Three months in prison and one-hundred and eighty hours community service.

 

It was during the fourth hour of the service that he and a few other workers had been tasked with removing graffitti from a railway bridge, that he saw a window of opportunity to escape. The supervisor was at the van. The others were on a break, and Dale found himself out of the eyeline of all of them, and ran, realising after about two miles that he was still wearing a yellow high visibilty jacket which he discarded.


He soon found the house for sale, broke in, and it wasn't long before he was calling the lofts his home.

 

He believed the police would be hunting him down. Little realising, that although they would be looking for him, he wasn't high on the list of priorities. He was hardly fugitive number one, but he had visions of armed police patrolling the streets, possibly even a reward, as even the public may give him up. So in the loft he stayed, as the house gained a new occupant.

 

He made his way back up there, closing the hatch behind him, not that Rutherford would notice he guessed, but he still did it anyway, and made his way back to the middle loft of Barbara's house where he had his bed. He looked through the hole in the ceiling and saw she was still in dreamland.

 

He wondered if he should venture into the third house, as it was more dangerous in there, the chance of being caught being much higher.
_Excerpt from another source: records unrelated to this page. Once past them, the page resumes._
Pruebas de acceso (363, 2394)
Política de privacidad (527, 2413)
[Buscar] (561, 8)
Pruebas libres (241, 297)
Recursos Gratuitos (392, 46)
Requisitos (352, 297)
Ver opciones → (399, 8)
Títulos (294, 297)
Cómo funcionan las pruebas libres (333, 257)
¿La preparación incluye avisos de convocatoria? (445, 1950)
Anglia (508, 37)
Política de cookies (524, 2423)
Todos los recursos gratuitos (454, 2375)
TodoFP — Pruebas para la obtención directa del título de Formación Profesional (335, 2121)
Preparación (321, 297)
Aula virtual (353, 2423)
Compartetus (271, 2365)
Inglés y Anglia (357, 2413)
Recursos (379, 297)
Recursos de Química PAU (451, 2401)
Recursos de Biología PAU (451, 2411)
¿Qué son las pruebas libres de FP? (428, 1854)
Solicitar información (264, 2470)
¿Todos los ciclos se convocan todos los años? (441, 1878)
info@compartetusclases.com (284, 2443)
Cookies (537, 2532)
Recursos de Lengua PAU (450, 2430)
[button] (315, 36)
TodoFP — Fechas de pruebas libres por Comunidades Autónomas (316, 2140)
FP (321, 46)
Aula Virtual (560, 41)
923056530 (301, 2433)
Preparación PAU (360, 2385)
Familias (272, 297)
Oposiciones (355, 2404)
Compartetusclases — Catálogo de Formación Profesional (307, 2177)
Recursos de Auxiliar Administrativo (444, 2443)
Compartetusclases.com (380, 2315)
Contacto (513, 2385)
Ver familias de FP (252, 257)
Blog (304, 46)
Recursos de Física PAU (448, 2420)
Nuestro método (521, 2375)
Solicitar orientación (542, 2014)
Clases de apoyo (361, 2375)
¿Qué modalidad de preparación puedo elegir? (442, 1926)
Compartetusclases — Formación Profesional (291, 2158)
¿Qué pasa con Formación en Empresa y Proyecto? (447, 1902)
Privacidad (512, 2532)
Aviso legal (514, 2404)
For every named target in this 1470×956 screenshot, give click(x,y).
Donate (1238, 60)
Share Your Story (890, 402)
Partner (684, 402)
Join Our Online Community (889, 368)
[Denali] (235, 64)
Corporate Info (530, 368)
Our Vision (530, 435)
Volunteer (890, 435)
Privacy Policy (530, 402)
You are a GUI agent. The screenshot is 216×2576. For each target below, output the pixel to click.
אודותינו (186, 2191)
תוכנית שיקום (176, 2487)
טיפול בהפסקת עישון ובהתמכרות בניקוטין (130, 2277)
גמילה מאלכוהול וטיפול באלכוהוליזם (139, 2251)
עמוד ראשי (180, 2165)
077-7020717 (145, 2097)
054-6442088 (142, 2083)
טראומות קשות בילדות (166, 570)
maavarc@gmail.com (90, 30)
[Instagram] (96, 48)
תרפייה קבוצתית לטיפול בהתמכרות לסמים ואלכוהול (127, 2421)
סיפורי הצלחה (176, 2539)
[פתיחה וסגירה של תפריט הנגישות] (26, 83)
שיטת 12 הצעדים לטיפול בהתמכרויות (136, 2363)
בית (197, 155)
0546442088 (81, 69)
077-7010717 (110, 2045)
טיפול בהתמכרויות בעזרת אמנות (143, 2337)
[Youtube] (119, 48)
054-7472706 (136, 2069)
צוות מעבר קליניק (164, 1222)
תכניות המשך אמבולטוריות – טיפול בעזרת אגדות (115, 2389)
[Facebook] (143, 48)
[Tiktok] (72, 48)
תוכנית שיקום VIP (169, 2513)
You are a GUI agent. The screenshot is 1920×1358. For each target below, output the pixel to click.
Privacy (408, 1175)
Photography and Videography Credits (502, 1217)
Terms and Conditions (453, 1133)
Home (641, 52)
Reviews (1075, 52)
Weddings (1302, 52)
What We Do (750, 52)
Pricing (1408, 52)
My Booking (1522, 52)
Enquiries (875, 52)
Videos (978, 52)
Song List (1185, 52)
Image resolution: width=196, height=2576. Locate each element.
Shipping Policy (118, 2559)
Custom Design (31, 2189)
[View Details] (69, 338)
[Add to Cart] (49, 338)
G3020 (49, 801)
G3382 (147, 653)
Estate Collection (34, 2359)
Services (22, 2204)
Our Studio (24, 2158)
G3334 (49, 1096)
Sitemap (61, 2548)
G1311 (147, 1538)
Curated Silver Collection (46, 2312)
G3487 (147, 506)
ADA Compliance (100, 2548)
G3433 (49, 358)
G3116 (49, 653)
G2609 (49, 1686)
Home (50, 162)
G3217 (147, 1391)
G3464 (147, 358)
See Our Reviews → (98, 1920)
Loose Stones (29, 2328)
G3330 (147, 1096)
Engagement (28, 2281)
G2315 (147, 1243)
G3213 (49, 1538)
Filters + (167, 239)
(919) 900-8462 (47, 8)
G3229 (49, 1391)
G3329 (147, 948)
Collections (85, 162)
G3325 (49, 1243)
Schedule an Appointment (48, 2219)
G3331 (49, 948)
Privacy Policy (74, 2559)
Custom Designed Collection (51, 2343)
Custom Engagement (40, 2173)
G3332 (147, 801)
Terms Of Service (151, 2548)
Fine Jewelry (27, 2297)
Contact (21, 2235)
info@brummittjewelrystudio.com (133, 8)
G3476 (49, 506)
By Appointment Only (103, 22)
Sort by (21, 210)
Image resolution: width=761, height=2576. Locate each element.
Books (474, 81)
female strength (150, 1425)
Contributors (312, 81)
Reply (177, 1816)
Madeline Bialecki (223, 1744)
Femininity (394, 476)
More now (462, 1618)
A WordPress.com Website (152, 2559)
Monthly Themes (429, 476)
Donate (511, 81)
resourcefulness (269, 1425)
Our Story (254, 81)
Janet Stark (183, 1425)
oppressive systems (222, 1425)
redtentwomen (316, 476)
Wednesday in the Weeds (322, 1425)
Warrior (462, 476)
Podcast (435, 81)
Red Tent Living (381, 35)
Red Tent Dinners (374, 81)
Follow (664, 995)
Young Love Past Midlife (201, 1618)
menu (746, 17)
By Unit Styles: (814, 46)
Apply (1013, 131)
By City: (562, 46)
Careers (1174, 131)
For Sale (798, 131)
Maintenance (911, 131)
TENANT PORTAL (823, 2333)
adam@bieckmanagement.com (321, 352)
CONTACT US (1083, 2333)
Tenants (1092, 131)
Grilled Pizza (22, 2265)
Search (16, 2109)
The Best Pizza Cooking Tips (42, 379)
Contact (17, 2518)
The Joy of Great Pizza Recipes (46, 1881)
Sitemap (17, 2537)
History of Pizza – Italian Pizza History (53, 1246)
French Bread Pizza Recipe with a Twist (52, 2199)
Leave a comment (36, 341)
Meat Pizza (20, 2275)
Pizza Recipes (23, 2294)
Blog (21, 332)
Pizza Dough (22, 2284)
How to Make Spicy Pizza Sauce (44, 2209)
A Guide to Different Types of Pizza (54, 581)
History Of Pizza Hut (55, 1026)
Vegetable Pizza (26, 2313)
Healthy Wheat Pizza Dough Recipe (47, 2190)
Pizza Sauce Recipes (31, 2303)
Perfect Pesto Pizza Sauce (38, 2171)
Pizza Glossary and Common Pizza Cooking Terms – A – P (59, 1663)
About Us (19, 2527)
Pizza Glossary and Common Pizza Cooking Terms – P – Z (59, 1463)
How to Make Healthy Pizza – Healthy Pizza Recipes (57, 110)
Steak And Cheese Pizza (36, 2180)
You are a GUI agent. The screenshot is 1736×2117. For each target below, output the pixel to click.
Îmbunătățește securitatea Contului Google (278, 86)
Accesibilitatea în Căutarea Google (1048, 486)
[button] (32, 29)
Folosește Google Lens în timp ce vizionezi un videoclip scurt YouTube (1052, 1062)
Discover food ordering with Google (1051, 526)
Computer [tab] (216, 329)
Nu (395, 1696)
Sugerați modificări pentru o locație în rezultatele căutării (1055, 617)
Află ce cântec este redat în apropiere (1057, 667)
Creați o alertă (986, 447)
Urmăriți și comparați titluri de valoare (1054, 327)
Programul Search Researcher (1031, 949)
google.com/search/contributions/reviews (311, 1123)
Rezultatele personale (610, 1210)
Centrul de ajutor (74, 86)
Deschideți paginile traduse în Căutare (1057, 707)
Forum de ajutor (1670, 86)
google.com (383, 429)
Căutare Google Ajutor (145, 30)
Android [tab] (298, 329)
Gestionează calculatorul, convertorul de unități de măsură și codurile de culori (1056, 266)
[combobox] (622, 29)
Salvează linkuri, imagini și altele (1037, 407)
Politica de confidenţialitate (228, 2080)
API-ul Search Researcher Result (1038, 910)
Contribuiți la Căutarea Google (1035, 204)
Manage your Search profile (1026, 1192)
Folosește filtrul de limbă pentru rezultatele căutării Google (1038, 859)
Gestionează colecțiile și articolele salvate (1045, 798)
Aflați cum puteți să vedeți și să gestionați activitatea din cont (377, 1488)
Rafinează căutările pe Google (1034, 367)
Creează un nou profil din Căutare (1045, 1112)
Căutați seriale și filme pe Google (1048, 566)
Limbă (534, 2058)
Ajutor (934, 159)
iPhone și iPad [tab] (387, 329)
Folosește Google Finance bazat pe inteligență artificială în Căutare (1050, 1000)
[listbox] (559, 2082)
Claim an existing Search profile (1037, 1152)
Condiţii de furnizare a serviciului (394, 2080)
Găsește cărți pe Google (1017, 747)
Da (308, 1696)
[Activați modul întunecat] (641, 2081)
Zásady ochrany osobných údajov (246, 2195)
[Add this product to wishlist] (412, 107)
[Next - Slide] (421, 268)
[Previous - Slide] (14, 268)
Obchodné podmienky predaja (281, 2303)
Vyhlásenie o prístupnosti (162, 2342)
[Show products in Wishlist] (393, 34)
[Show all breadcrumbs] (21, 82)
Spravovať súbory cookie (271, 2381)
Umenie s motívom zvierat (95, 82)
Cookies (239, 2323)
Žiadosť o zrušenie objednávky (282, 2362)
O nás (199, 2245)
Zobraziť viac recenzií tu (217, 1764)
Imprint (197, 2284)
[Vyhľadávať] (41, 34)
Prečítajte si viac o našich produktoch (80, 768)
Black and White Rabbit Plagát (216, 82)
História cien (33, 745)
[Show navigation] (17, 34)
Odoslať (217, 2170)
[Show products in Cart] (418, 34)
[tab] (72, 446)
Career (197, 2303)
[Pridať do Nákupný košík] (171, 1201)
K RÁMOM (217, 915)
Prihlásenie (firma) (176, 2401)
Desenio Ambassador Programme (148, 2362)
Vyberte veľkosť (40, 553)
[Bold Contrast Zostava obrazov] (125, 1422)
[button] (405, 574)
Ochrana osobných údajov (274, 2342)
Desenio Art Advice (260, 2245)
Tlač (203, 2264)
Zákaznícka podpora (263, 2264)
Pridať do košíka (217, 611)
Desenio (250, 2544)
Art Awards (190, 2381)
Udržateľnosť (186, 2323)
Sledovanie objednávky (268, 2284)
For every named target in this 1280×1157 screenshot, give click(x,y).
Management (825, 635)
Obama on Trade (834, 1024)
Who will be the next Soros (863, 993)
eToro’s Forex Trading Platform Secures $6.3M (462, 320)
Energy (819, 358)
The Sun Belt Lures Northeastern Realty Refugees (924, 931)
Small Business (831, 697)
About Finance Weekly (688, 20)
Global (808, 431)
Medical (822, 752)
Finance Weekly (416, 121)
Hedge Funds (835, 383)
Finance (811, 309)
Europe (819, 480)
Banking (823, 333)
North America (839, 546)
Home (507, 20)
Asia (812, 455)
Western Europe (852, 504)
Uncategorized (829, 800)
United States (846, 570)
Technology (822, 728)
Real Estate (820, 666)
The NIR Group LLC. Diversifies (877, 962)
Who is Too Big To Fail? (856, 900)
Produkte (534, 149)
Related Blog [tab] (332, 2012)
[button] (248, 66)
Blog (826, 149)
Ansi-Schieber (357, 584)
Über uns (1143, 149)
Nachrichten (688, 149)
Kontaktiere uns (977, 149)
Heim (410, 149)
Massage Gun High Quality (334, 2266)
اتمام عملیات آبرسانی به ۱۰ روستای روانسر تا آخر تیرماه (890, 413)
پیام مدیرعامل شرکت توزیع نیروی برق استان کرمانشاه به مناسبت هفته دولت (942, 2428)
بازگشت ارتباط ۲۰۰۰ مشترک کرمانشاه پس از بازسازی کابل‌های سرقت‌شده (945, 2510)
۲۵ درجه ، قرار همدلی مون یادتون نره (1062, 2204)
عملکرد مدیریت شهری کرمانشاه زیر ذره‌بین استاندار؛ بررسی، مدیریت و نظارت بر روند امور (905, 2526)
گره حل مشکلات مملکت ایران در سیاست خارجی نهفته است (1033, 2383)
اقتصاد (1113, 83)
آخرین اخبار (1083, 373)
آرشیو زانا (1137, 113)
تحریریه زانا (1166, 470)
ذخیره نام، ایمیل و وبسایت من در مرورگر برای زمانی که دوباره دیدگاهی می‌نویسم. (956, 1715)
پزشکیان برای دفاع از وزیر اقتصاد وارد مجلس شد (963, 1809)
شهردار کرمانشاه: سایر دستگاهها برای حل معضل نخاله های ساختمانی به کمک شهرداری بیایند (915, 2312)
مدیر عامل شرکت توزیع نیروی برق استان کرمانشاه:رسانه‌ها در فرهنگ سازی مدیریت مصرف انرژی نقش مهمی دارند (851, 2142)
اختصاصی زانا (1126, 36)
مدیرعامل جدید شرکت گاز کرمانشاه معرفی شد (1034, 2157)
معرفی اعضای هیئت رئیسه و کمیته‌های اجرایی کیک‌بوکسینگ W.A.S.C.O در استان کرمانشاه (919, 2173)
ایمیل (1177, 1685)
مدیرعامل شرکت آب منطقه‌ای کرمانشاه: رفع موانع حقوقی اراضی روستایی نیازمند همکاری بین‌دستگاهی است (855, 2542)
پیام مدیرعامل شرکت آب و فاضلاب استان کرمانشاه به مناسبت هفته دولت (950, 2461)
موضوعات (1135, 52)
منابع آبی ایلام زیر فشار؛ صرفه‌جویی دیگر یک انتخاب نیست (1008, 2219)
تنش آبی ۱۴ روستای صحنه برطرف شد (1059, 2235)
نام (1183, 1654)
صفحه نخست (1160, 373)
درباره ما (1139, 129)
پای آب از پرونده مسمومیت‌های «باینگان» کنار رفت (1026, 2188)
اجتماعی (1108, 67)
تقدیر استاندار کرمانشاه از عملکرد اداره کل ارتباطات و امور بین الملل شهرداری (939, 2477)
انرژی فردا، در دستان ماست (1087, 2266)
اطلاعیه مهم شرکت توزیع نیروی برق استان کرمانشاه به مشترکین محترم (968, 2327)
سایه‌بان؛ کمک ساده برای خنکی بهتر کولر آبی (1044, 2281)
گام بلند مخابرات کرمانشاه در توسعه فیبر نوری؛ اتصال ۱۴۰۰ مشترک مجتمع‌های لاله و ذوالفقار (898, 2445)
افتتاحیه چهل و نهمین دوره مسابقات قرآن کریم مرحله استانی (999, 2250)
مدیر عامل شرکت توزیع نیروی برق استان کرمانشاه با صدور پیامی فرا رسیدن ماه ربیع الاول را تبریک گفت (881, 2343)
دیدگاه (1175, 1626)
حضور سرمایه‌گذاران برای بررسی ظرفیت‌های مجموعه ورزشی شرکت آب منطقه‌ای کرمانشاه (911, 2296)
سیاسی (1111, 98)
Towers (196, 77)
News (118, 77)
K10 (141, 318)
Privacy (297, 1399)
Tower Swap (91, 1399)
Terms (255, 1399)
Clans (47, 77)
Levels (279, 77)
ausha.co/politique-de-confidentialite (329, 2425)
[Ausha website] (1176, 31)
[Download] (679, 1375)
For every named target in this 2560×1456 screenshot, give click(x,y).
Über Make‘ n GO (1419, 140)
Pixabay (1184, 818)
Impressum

He had assumed it was a married couple, but it seemed more like a marriage of convienience, perhaps business was their pleasure. Occasionally he would see what he hoped to see through the hole in their bedroom ceiling. Good old-fashioned love-making, but mostly only one of them slept in the bed, the other downstairs in a makeshift sofa-bed. He believed it was because one worked irregular hours, as sometimes one would be up through the night.

 

He knew they were trying to go into business together, and guessed it must be something to do with computers because there was an office desk in the lounge with an expensive looking PC and sheets of paper scattered around.

 

When he knew they were out, or when he guessed they would be away for a while, then he would have the run of the house, and with it being quite messy anyway, his presence was not obvious. They had a lazy house cat who would stare at him when he entered. Then it would lose interest and go back to lounging on the sofa.

 

As one of his jokes, Dale would put food from the fridge in the cat bowl. Slices of bacon.